If there were only true score and random error in our data and we hadn’t omitted any important predictors of our outcome, we would expect nice neat, normally distributed residuals centred around zero…
-> Anything else means that there might be a problem
Homoscedascity assumption
-> When we have our residuals correlated with predicted scores
-> And we have random error (i.e., error is independent of association with the criterion)
-> And we haven’t left out important predictors
-> We should have a rectangular shape
We have met the assumption of homoscedascity
*look up image
Analysing homoscedascity
- The residuals should be evenly scattered above and below zero
- The range of residuals around zero should be narrow, the larger the range, the worse the prediction
- If however our residuals look like a funnel or a fan then this suggests that we have not met the assumption of homoscedascity
- > The distribution of residuals across the range of predicted values of Y is not even
What not meeting homoscedascity suggests
- Such a pattern suggests that there is worse prediction at one point of predicted values of Y than at another point of predicted values of Y
- Can indicate skew in one or more predictors, but not always
How to address violations of homoscedascity
We may find one or more outlying data points on one or more variables that are unduly influencing the regression analysis and leading to potentially erroneous conclusions
OR
One or more predictors may deviate greatly from normality—skewness and kurtosis.
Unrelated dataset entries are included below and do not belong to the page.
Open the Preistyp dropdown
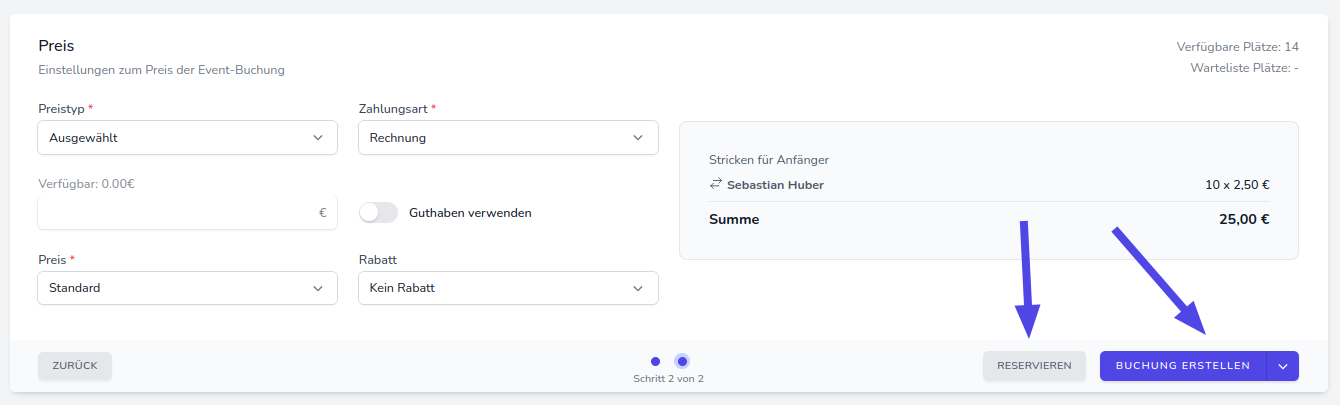The image size is (1340, 405). click(187, 138)
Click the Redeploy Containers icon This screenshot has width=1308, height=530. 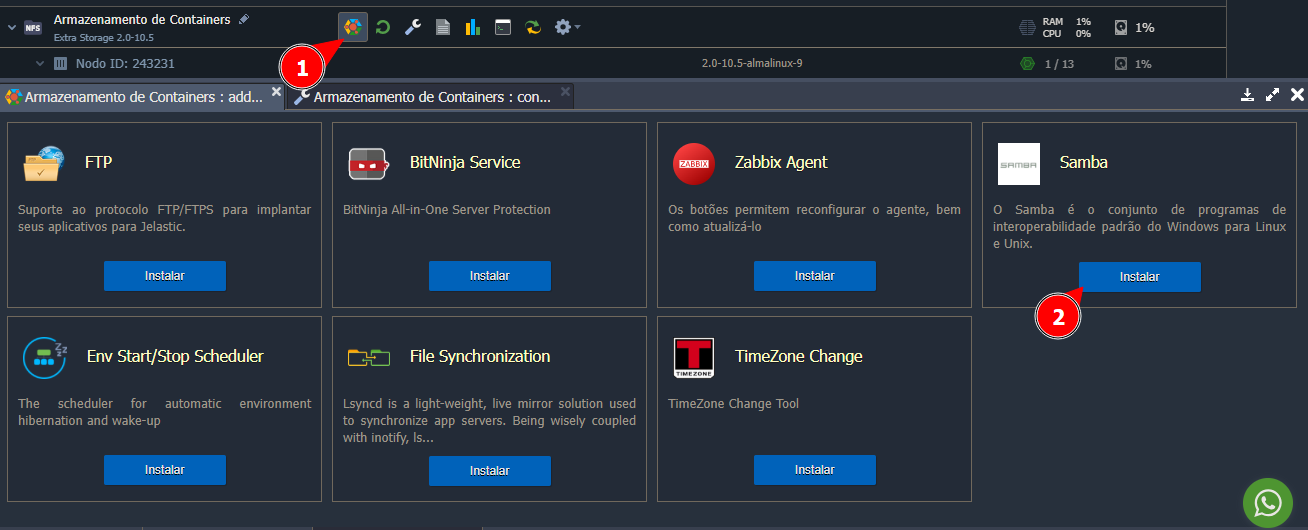(x=533, y=27)
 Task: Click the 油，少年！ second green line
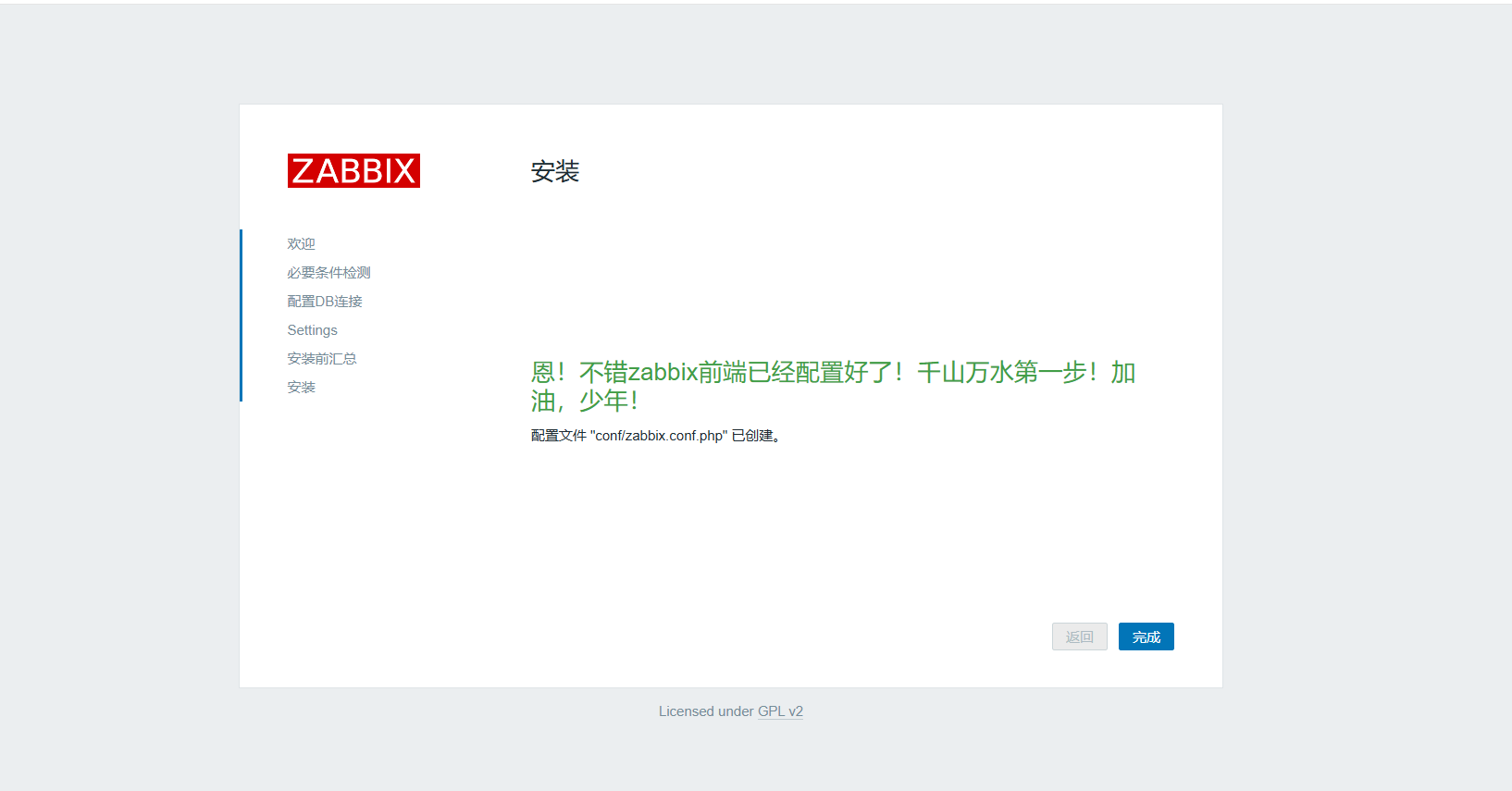(585, 402)
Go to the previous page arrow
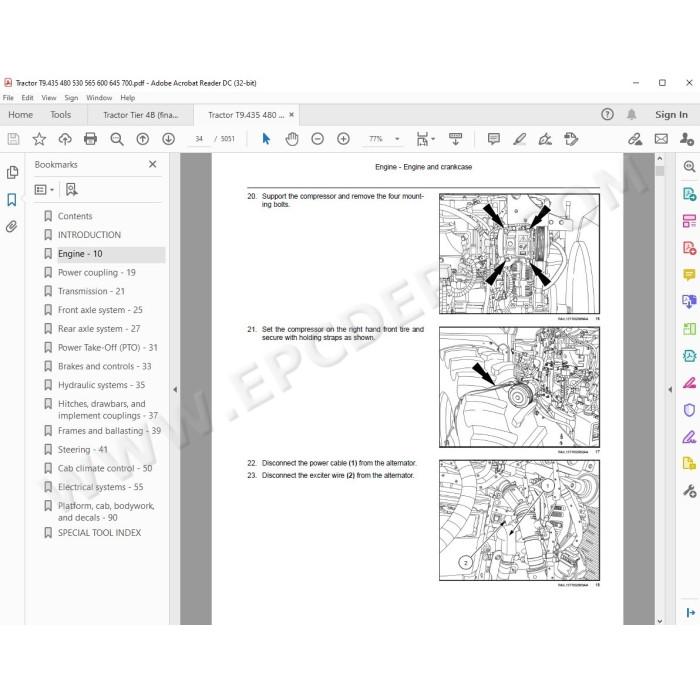This screenshot has width=700, height=700. (x=143, y=139)
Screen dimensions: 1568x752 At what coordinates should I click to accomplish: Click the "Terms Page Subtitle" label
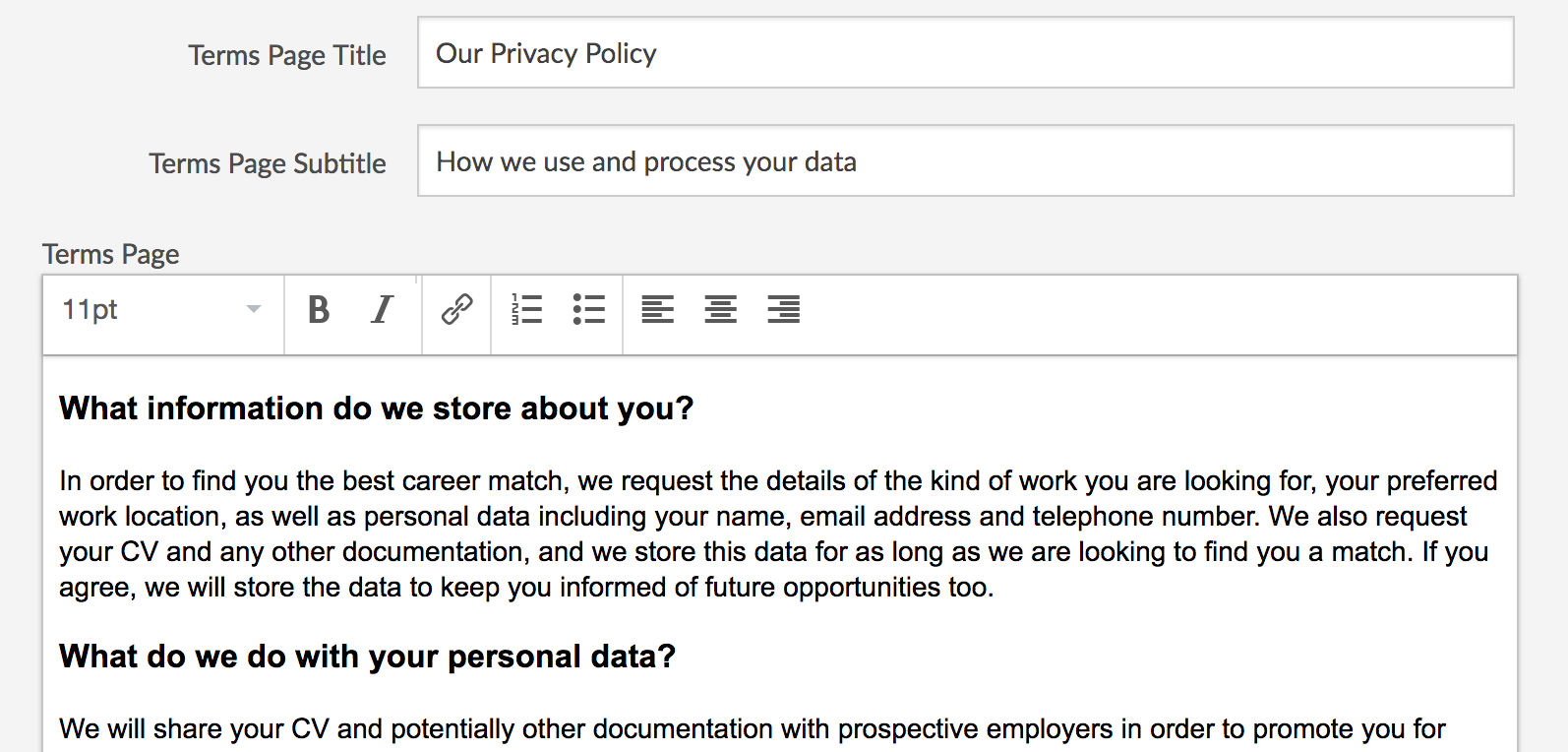click(x=268, y=163)
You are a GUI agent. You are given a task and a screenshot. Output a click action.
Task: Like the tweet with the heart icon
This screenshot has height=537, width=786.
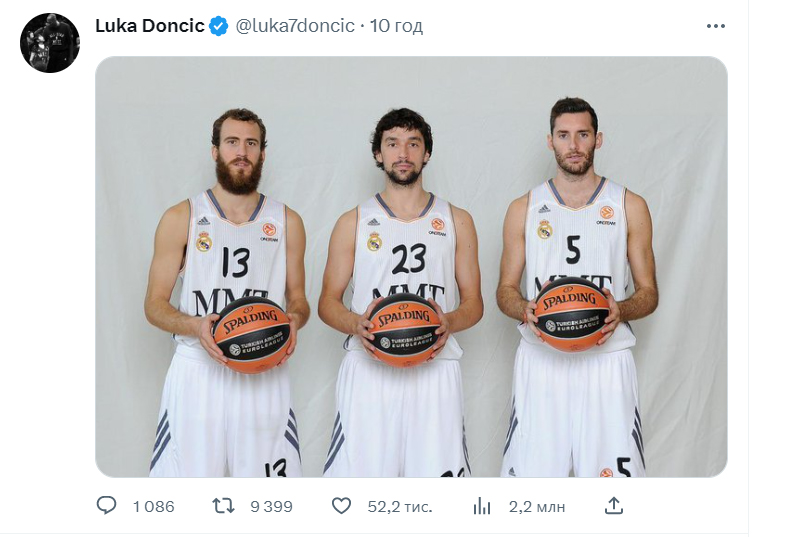click(341, 506)
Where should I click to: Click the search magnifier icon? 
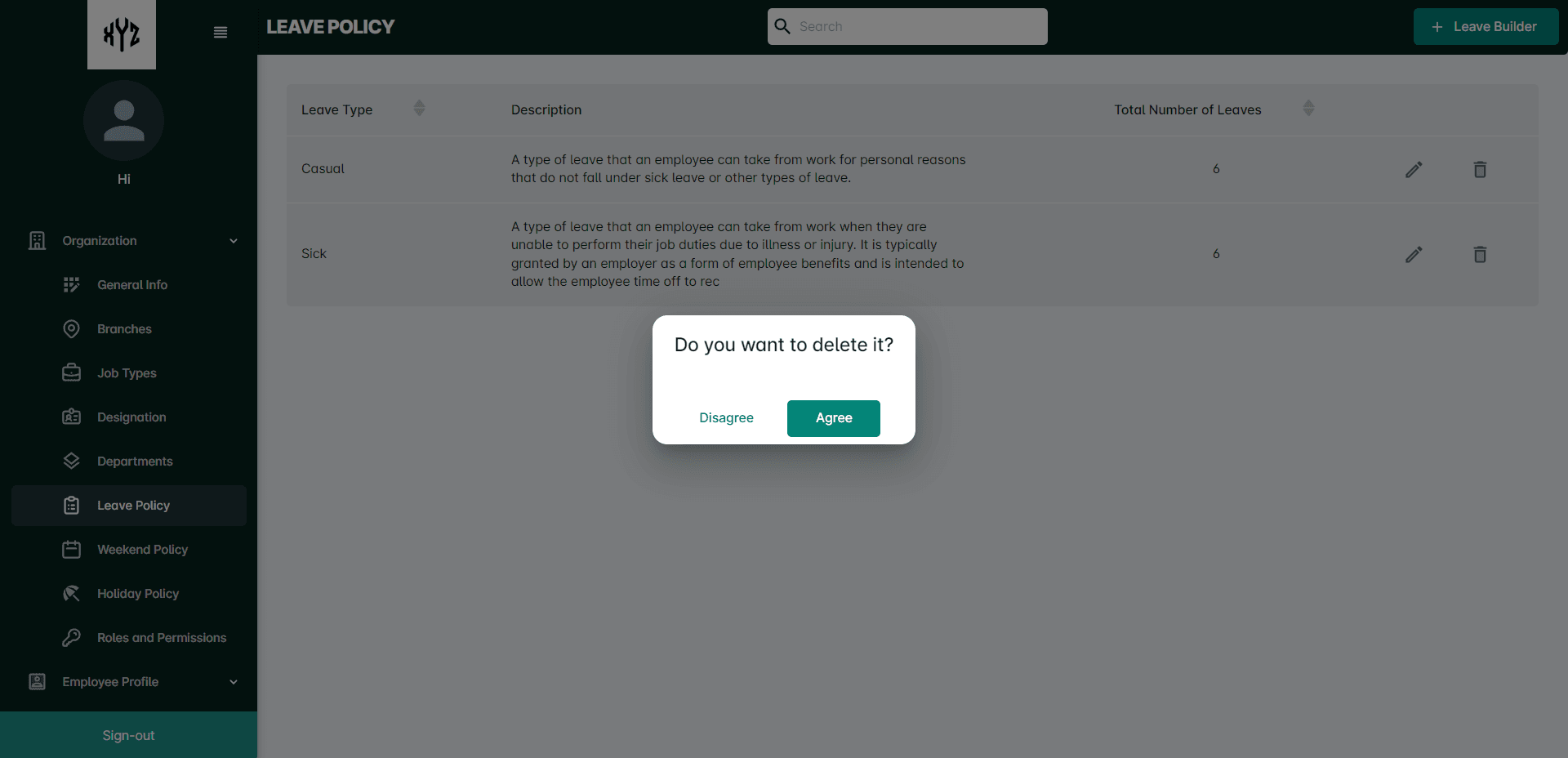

Again, this may lead to errors.
Homoscedascity and deviation from normality
One or more predictors may deviate greatly from normality—skewness and kurtosis. Again, this may lead to errors.
a) In this case, we generally apply one or more transformations of the data (in turn, not concurrently).
b) We replace the actual variable with the transformed one in the regression.
c) Certain transformations may help alleviate skewness (caution, hit and miss!)